# What to work on
Report each line in the records below that contains the string "link", copying every such line in full. Case counts, so a match must use the same capital and small letters.

# The data

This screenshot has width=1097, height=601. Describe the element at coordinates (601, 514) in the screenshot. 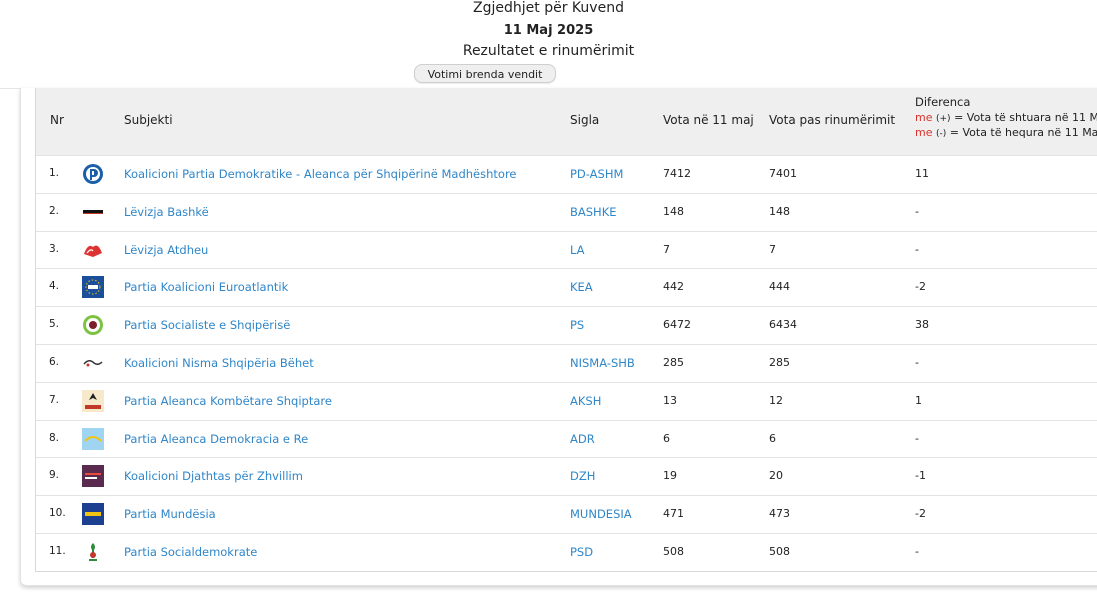

I see `party-acronym-link: MUNDESIA` at that location.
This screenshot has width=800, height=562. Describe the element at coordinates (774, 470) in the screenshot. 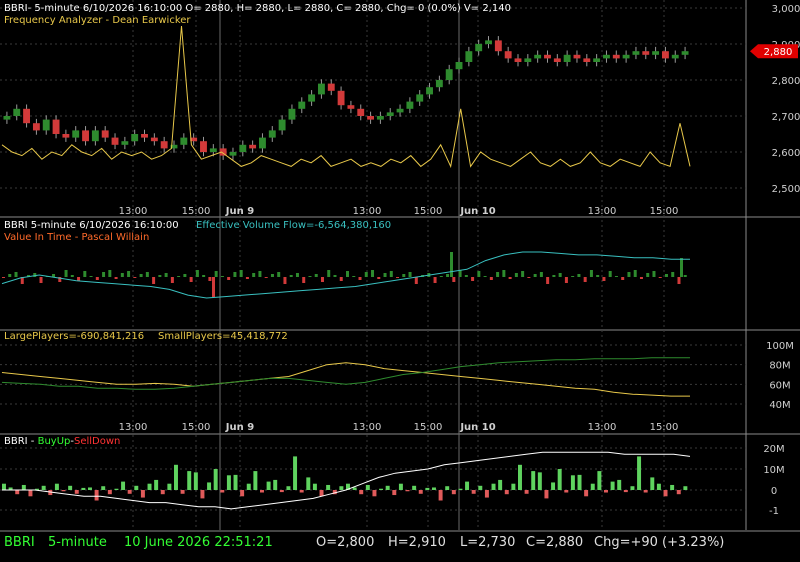

I see `buyup-axis-tick: 10M` at that location.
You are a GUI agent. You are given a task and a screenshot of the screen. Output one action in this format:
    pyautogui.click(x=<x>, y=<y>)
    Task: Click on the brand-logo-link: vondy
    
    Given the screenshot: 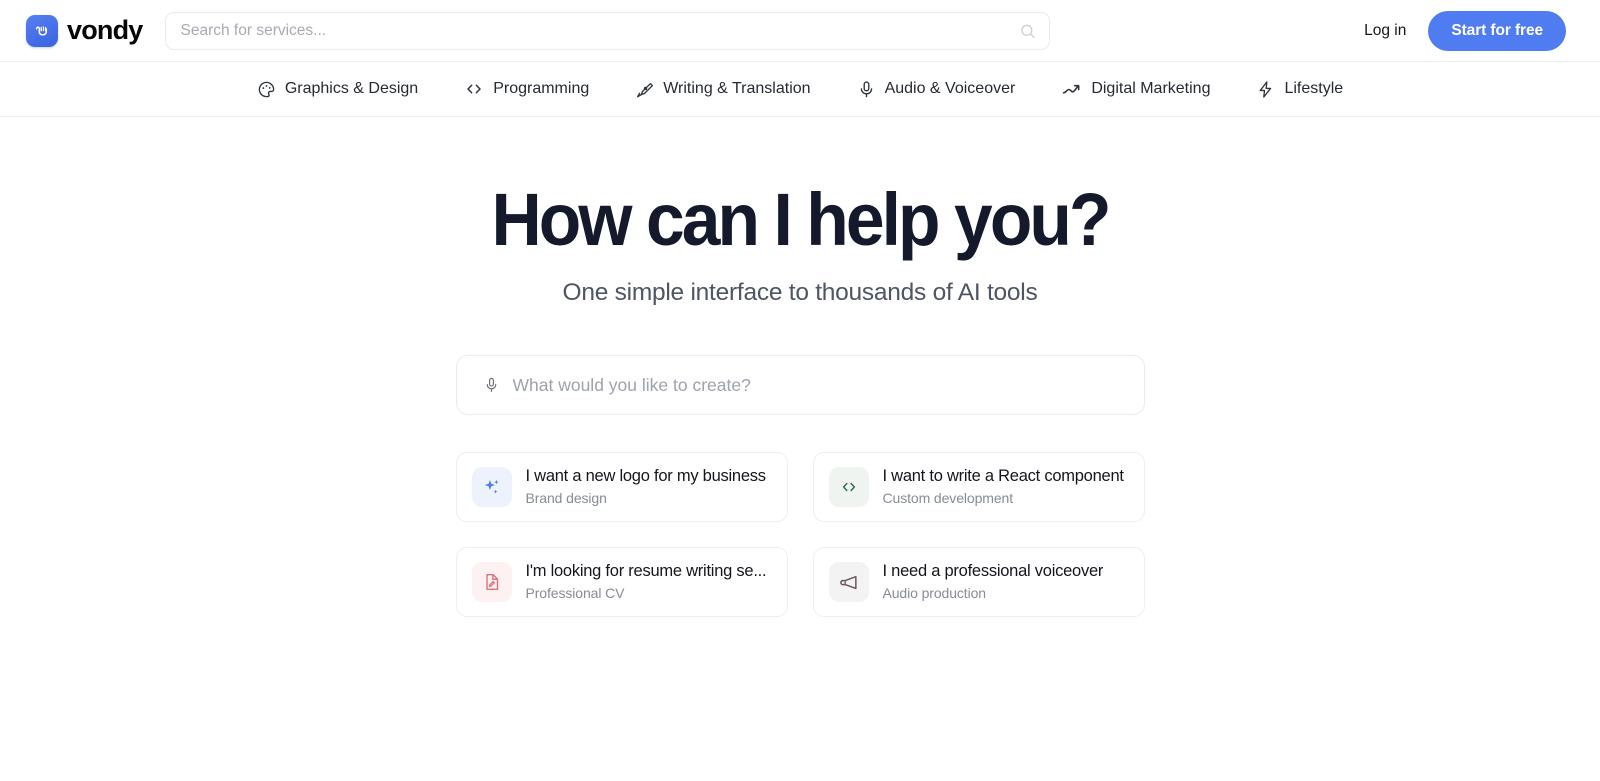 What is the action you would take?
    pyautogui.click(x=84, y=30)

# Exercise answer
I see `party-acronym-link: MUNDESIA` at that location.
    Task: Click on the brand-logo-link: vondy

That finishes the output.